Il faut l’admettre, la mondialisation n’a pas profité à tous. Elle a certes permis à des pans entiers de l’humanité d’entrer dans l’ère de la classe moyenne. Mais, cette progression s’est traduite en parallèle par un recul, voire une disparition, des classes moyennes occidentales.

En principe, la crise économique n’aurait pas dû engendrer une crise politique aussi forte. Le problème ? La démocratie avait lié son destin à l’économie de marché. Lorsque la seconde est contestée, la première devient contestable. De cette alliance de circonstance, les deux ont pensé tirer parti. La démocratie fournissant au capitalisme le consentement politique. Le capitalisme apportant à la démocratie la croissance économique. Tant que les deux prospérèrent, tout semblait aller de soi, consolidant l’avancée inexorable et irrésistible du modèle occidental.

Mais, la crise de 2008 a créé une brèche. Ou plutôt, elle a aggravé une faille déjà bien visible. Tout le monde ne bénéficiait pas de la croissance. Quand les fruits de la croissance tombent sur tous, on s’intéresse moins à combien gagne son voisin. Mais dans un ralentissement, cette question devient prégnante. Pourtant, comme le relevait Daniel Bell, « bien que le capitalisme et la démocratie aient historiquement émergé de concert et aient tous deux étés justifiés par le libéralisme philosophique, il n’y a aucune nécessité théorique ou pratique qu’ils aillent de pair ».

Est-il au fond si paradoxal que dans un monde qui a rarement été aussi ouvert aux flux (d’informations, de marchandises, de personnes) les gens aient de plus en plus besoin d’attaches, de racines ? La question identitaire prend une importance particulière dans un monde globalisé.

En parallèle, alors que les politiques se succèdent à la tête de l’Etat, les mêmes recettes sont mises en oeuvre. Rien ne semble véritablement changer malgré les alternances. Les grandes coalitions droite/gauche voient leur capital politique se réduire. De cet immobilisme apparant, naît un fort sentiment de changement. Une volonté de faire table rase. Plus que la victoire de Thatcher et son « Il n’y a pas d’alternative », on dit parfois que c’est l’acceptation par Mitterrand des règles du capitalisme qui a montré qu’il n’y avait qu’une seule voie.

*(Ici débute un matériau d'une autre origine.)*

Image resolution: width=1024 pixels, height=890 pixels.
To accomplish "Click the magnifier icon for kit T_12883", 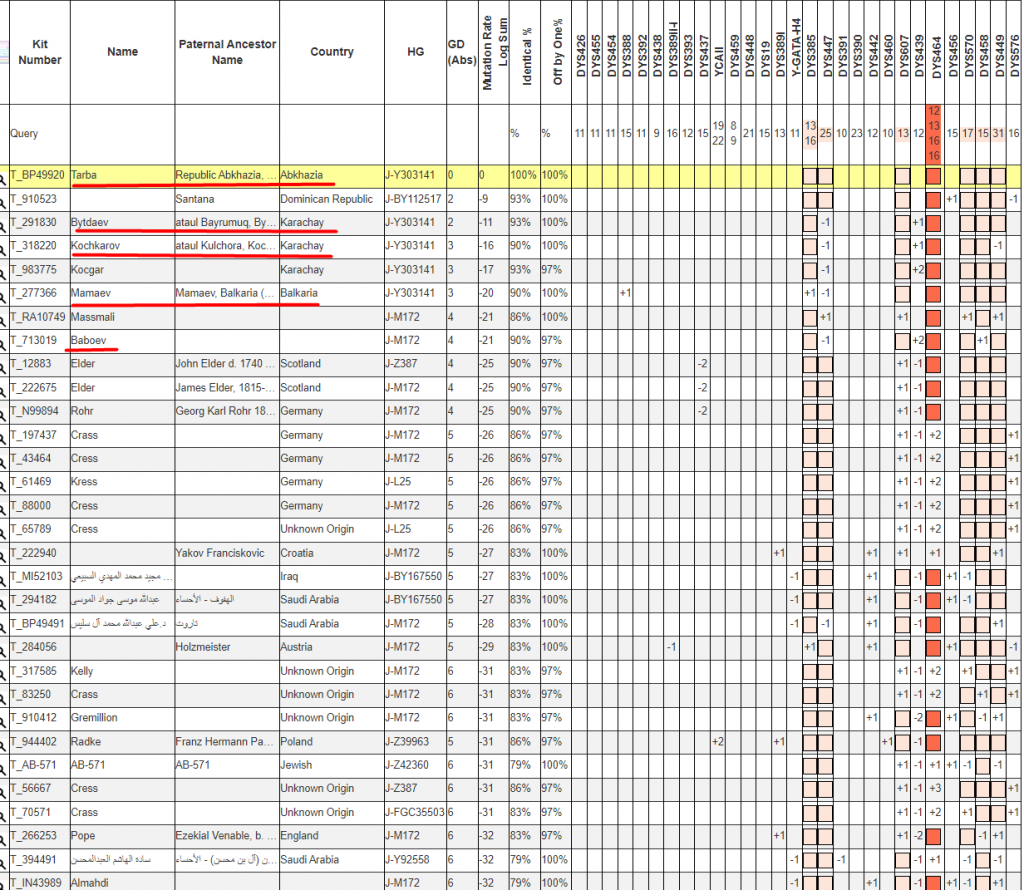I will tap(3, 366).
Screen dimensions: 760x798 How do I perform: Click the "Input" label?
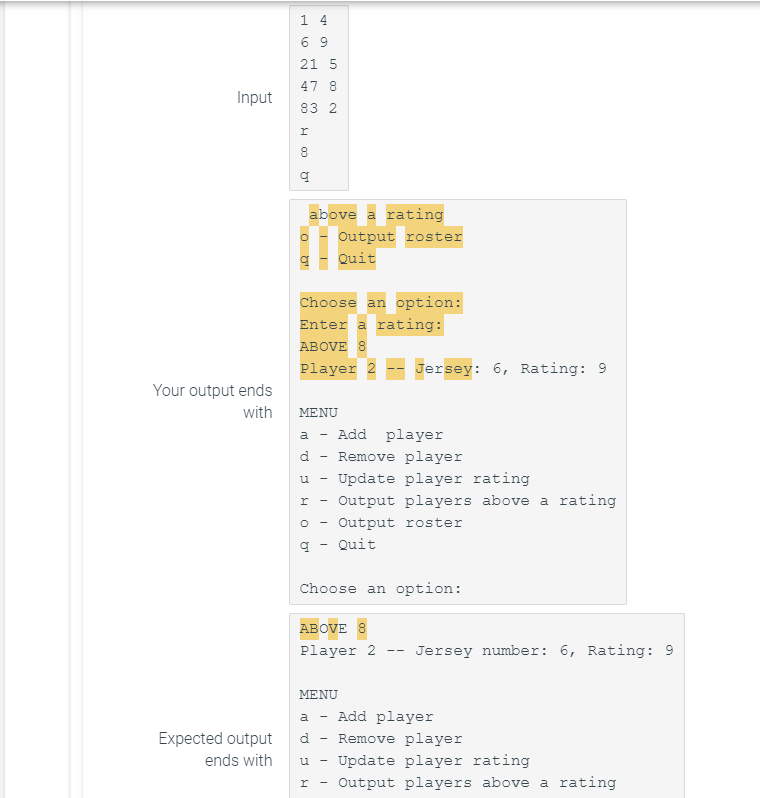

Comme en 1929, la crise a remis en cause le modèle dominant. Et dans ce clair-obscur, surgissent les monstres. Dans son ouvrage L’Europe, je t’aime moi non plus, la journaliste Marion Van Renterghem nous prévient « Barack Obama a produit Donald Trump, Matteo Renzi a produit Matteo Salvini, Angela Merkel laisse la place au chaos avec l’éclatement des grands partis et le retour de l’extrême droite. Après Emmanuel Macron, quoi ? (…) Puisse-t-il savoir y répondre et ne pas devenir lui-même l’architecte de ce nationalisme tragique qu’il brandit comme une menace ? ».

Pourtant, il n’existe aucune fatalité. Le réveil est possible. A la démocratie libérale de se réinventer encore.


Voir aussi Le crépuscule de la démocratie ?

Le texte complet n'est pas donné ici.